Sanders is an engaging storyteller who begins each chapter of his book with a short story that demonstrates the lessons of his content. The stories come from his work experience which included being a U-2 reconnaissance pilot while serving in the Air Force as well as from meaningful events in the author’s life.

Calling for a paradigm shift in business, Sanders provides a hands-on guide for creating "sustainable, culture-driven, people-centered organizations." His view of leadership in organizations involves "more a choice than a position" and focuses primarily on service to others. From my perspective, Sanders offers guidance that complements the servant leadership model which Robert Greenleaf and others have written about.

An organization's culture consists of its values and the common vision held by its people as well as their behavior with one another and the customers they serve.

A people-centered organization engages people in a higher purpose and does not compromise its values. It remains faithful to the vision and mission of the organization 100% of the time. Leaders place the "highest level of importance on human beings." At United Supermarkets, they have reframed the Golden Rule to say:

"Do unto others as you would have your children done unto.”

In Sanders view, this guiding principle “fulfills the human spirit and allows for connecting people on a deeper level."

To be sustainable, organizations must engage people in service and focus on their long-term purpose while balancing the short-term needs of their people. Sanders maintains that "organizations that make people and service the cornerstone of their corporate identity enjoy sustainability."

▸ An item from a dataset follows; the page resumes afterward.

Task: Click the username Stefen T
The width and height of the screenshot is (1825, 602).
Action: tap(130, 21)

The heart of the book centers on ways leaders can empower people to make decisions based on the organization's vision, mission, and commitment to sustainability. Sanders says a "clearly communicated and understood vision statement empowers team members to make decisions that support the organization's higher purpose." In his view, the best vision statements incorporate the higher purpose of the organization—that which is most significant to sustain it over time.

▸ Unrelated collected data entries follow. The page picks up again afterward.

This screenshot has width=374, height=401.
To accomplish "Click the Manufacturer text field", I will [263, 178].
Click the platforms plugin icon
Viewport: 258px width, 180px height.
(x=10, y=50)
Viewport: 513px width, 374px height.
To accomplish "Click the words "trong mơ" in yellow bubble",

A good mission statement is critical as well because it eliminates confusion and reminds everyone of the organization's expectations. It inspires people on their journey toward realizing the organization's vision. Sanders encourages everyone to commit the words of their mission statement to memory and bring them to life in daily decisions. At United Supermarkets, their mission statement consists of just six words: Ultimate Service. Superior Performance. Positive Impact.

I was surprised (and pleased) to read that Sanders believes "the single biggest threat to an organization's success is pride." In my experience, pride has been a destructive element in many of the corporations I've worked with over the years (and has gotten in the way personally in small businesses I’ve started).

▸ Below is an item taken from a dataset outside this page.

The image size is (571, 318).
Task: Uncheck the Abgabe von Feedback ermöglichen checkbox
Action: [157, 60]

The kind of pride the author speaks of is “a high or overbearing opinion of one's worth or importance." To minimize its destructive affects, he suggests a three-step process that keeps people focused on the future, not the past; on the pursuit of excellence; and on the right kind of role models. By fostering humility and asking the right questions, leaders can put destructive pride in its place and maximize positive pride -- "the feeling of elation and satisfaction derived from achievement."

Sanders concludes each chapter with a summary of key points aptly titled "From the Express Lane" (great for speed readers and PowerPoint enthusiasts!). In the final chapter, he provides a "Carryout for Leaders" – a 10-point list which includes such guidance as "Surrender your ego", "No job is unimportant", and "Do not compromise integrity."

In the Afterword, Ken Blanchard, co-author of Leading at a Higher Level and The One Minute Manager, encourages readers to learn from Dan Sanders leadership and take action in their organizations. He calls on leaders to focus on three simple questions to guide their organizations to long-term success:

1. What have we done for our customers?
2. What have we done for our people?
3. What have we done for our community?

By putting the lessons of Built to Serve into practice, business leaders can create a profound shift in the vitality and performance of their organizations. I highly recommend the book to people at all levels in any size organization -- for inspiration, for guidance in leading, and for instilling life-enhancing principles in workplaces throughout our community and the world.

NOTE: Dan Sanders, Steven Covey, and others have started The Center for Corporate Culture to help leaders put the principles of "Built to Serve" into practice.